Usage of application programming interfaces (APIs) to embed a variety of communications services into applications has become one of the hottest segments of the overall API economy. This week, TeleSign announced it plans to play a much bigger role in that space by opening its communications platform-as-a-service (CPaaS) to any developer capable of invoking a REST API.
Previously, the TeleSign CPaaS was only available as a private service. By opening the platform for more developers, TeleSign Vice President Ryan Disraeli says TeleSign expects the availability of those open APIs to expand usage of its global services well beyond large organizations.
“We wanted to enable self-service on the platform,” says Disraeli. “We think there’s an opportunity to expand outreach into the small to midmarket.”
As part of its expansion effort, TeleSign has published two new APIs to access messaging and voice services alongside its existing security services. Disraeli says that TeleSign is already processing six billion API calls a month. Most of those interactions get started using a two-factor authentication service that TeleSign developed to help organizations provide secure access to applications, But Disraeli notes it’s not too long before developers that consume one API service begin to discover the entire portfolio.https://o1.qnsr.com/log/p.gif?;n=203;c=204663295;s=11915;x=7936;f=201904081034270;u=j;z=TIMESTAMP;a=20410779;e=i
In fact, TeleSign, citing International Data Corp., estimates that CPaaS as a category is now an $8 billion market. Competition across a category that size is naturally going to be fierce. But with $100 million in annual revenue, Disraeli says TeleSign is already the second largest CPaaS environment.
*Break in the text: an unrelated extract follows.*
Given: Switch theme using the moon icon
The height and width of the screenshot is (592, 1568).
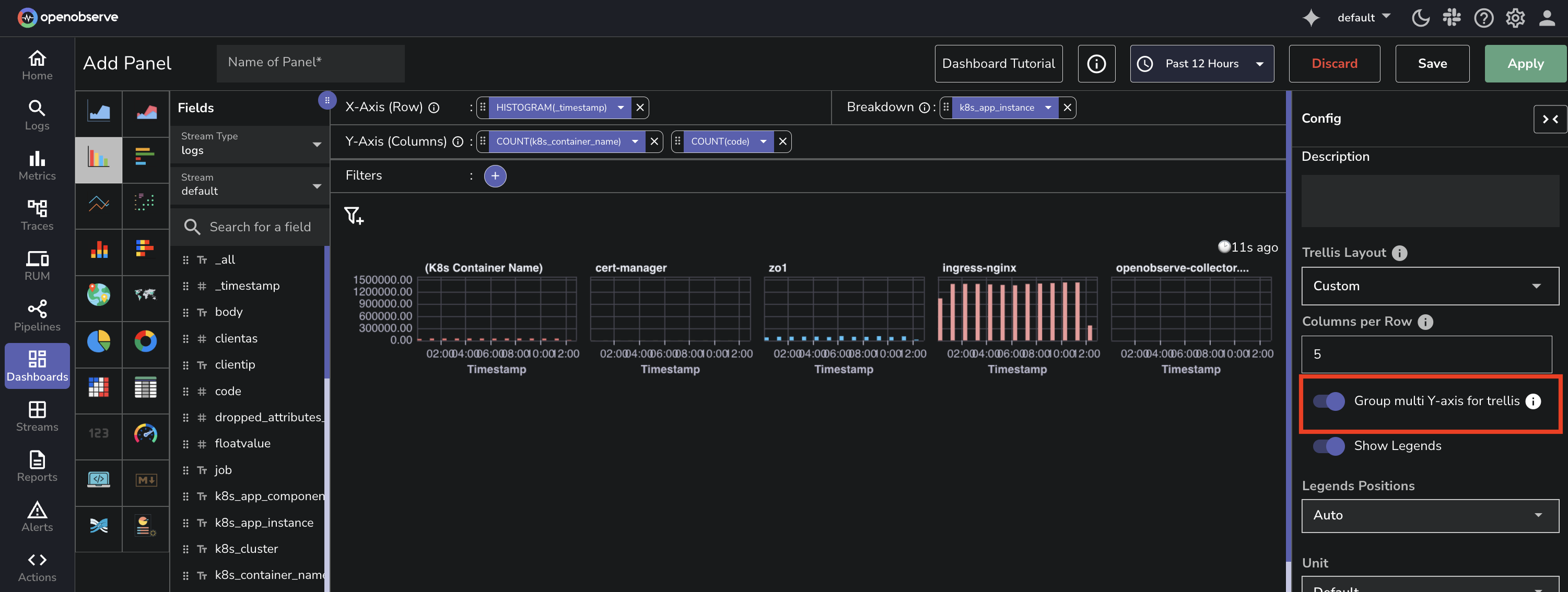Looking at the screenshot, I should point(1420,18).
TeleSign is betting that its expertise with delivering security services coupled with communication services will enable it to grow at the expense of rivals. Regardless of the approach taken by organizations to include security and communication services, the one thing that is for certain is that there’s no excuse for not embedding security and communications services inside anything that purports to be a modern application.